La police a procédé à l'arrestation d'une suspecte sans domicile fixe qui avait cherché refuge pour la nuit au sein du CHU Haut-Lévêque, situé à Pessac. Les événements se sont déroulés dans la soirée du lundi 16 mars, suite à des plaintes déposées par deux membres du personnel de l'établissement hospitalier.
Une altercation violente dans les couloirs de l'hôpital
Alors que des vols de téléphones portables venaient d'être signalés dans les environs, une infirmière et un agent de sécurité ont remarqué la présence d'une personne étrangère au service, errant dans les couloirs de l'hôpital.

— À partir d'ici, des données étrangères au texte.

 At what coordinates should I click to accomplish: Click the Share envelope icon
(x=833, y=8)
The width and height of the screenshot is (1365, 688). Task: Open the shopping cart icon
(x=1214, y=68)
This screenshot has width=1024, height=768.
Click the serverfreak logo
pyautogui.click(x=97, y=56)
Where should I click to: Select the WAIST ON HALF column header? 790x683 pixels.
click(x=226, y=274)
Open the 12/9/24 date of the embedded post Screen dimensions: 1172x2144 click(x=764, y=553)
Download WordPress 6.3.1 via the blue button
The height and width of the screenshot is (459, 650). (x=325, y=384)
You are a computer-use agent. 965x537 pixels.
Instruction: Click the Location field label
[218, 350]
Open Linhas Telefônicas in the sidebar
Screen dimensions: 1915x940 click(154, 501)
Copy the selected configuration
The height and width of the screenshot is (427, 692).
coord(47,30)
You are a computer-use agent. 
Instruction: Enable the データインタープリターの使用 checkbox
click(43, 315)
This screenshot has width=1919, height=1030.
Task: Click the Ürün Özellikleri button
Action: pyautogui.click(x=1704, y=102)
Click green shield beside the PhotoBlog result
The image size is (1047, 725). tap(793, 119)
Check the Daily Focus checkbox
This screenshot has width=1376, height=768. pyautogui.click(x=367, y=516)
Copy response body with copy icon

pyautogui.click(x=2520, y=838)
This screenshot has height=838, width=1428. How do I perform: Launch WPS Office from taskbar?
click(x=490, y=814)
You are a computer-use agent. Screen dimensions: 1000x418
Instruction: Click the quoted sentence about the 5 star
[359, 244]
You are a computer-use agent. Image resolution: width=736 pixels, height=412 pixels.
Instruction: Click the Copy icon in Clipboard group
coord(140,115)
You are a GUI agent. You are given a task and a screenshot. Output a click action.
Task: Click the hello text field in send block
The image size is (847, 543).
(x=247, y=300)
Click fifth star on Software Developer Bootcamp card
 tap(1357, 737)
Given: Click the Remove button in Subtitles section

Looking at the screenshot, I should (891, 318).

Ils ont décidé de la suivre jusqu'à un placard, où cette femme sans abri s'était cachée dans l'intention d'y passer la nuit.
Les accusations portées par les employés
Selon les déclarations des plaignants, la suspecte les aurait agressés physiquement et verbalement. L'infirmière affirme avoir été étranglée via le col de sa blouse lors de la confrontation. « Elle n'a pas voulu faire constater son incapacité totale de travail mais elle est en arrêt maladie pour la semaine », a précisé son avocat, Me Guillaume Sapata, soulignant l'impact de l'incident sur sa santé.
De son côté, l'agent de sécurité dénonce des injures proférées à son encontre. Ces allégations ont conduit à une intervention des forces de l'ordre, qui ont rapidement arrêté la mise en cause, âgée de 29 ans.
La défense de la suspecte met en avant sa vulnérabilité
Me Céline Abella, l'avocate de la femme interpellée, a plaidé en faveur de sa cliente, décrivant une situation de grande précarité. « C'est une personne d'une grande vulnérabilité qui cherchait un abri pour la nuit », a-t-elle insisté, rappelant les difficultés auxquelles sont confrontées les personnes sans domicile fixe.
Une peine de prison déjà en cours
Il a été révélé que la suspecte était déjà sous le coup d'une peine de six mois de prison, qui a été mise à exécution suite à son arrestation. Elle reste en détention dans l'attente de son procès, où les faits d'agression et les circonstances de cette nuit au CHU seront examinés.
Cet incident met en lumière les tensions qui peuvent survenir lorsque des individus en situation de précarité cherchent refuge dans des lieux publics, comme les hôpitaux, et les défis de sécurité auxquels sont confrontés les établissements de santé.